Der Dachs besichtigte ihn gründlich, seine empfindliche Nase rümpfte er zwar wieder einmal sehr über den Fischgestank, aber schließlich entschloß er sich doch, hier einzuziehen. In der ganzen Gegend schien es wirklich keine passendere Wohnung zu geben. Er sagte: »Ich will dieses erbärmliche Loch erst einmal nehmen, bis sich etwas Besseres findet!« Er wußte nicht, als er so sprach, daß »dies erbärmliche Loch« seine Wohnung für Lebzeiten werden würde.

Er sah gleich, er würde noch eine Masse Arbeit mit diesem Quartier haben, und es würde doch nie ein so schöner, von riesigen Buchen geschützter Bau wie im Hullerbusch daraus werden. Der niedere Hang, das Ackerland, das an seine obere Kante grenzte, verbot schon von vornherein die Anlage einer wirklich vornehmen Wohnung mit sechs bis acht Notröhren und Luftschächten.
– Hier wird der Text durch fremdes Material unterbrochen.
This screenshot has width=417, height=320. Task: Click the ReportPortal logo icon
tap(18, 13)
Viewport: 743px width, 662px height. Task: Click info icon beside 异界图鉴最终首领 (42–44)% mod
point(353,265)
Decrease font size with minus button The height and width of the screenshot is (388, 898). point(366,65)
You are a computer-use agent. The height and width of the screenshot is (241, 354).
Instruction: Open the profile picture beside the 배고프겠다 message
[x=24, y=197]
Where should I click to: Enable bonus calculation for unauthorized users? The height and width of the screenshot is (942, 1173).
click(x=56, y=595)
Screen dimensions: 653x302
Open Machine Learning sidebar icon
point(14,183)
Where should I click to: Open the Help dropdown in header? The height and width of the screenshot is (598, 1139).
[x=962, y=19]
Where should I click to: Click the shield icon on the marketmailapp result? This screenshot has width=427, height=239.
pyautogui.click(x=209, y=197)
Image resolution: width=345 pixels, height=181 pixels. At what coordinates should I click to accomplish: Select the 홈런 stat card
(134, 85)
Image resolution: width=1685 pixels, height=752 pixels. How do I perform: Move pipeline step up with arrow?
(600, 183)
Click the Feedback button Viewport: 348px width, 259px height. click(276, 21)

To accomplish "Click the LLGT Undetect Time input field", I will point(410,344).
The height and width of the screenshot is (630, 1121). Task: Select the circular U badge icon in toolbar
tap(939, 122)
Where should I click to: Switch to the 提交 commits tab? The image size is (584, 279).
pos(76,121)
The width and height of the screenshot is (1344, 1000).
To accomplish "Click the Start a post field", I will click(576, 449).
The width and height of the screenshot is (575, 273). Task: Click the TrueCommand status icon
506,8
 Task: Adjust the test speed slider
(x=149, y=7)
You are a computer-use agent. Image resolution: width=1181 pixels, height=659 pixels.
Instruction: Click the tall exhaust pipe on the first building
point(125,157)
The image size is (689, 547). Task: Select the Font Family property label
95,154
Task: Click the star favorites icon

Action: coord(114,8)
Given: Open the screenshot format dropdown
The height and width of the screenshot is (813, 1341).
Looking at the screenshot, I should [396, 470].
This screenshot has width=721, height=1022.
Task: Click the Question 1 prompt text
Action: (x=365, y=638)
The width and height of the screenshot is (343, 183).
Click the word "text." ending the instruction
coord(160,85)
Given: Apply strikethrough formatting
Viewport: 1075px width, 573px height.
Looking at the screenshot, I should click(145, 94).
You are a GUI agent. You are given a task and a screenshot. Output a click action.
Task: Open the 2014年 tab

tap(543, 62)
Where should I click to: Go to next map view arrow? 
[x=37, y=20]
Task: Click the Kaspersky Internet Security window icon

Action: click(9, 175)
Hier fehlte vorläufig so gut wie alles: eine anständige Wohnhöhle, Schlupf- und Notausgänge, eine Vorratskammer, ein Klosettchen, Ventilation – du lieber Himmel, in welcher beklagenswerten Verwahrlosung hatte dieser Fischotter gelebt! Daß anständige Tiere – Tiere, die sich für anständig hielten – in solchen Quartieren des Elends leben mochten, war tief beklagenswert!

Und Fridolin machte sich an die Arbeit, und es muß gesagt werden, daß er dieses Mal wirklich arbeitete – das einzige Mal in seinem Leben. Er gönnte sich kaum den nötigsten Schlaf, kaum vierzehn Stunden schloß er täglich die Augen, und über eine Woche lang passierte er nicht ein einziges Mal die kleine Brücke, die vom Baumwerder den Weg zu der Pflanze Süßwachs freigab. Er nährte sich kümmerlich und eilig von rohen Wurzeln, einigen Muscheln, die er am Seeufer fand, und von Fröschen. Ein einziges Mal nur kam ihm ein fetter Bissen in Gestalt eines Maulwurfes in den Weg!

Aber am Schluß dieser arbeits- und entbehrungsreichen Zeit konnte Fridolin auch mit Stolz sagen, daß er für die kümmerlichen Carwitzer Verhältnisse eine wirklich vornehme Wohnung besaß. Seine Wohnhöhle war grade geräumig genug, um ihm Platz und Wärme zu bieten, die Entlüftung war vorzüglich, und er besaß ganze drei Notröhren: eine tief unten am Wasser, zwischen Steinen und kleinem Gewächs endend; die zweite seitlich an der Mitte des Hanges mündete in einem dichten Holundergebüsch, und die dritte, die ihn am meisten Arbeit gekostet hatte, versteckte ihren Ausgang dicht an der Abhangkante in einem Gestrüpp alter Reiser und Dornen, das schon dort seit Jahren lag und langsam vermoderte.

Fridolin hatte das stolze Gefühl, durch seinen vorzüglichen Bau diese fehlerhafte Welt erheblich verbessert zu haben, und mit diesem Gefühl legte er sich zwar überanstrengt und ausgehungert, aber doch zufrieden schlafen.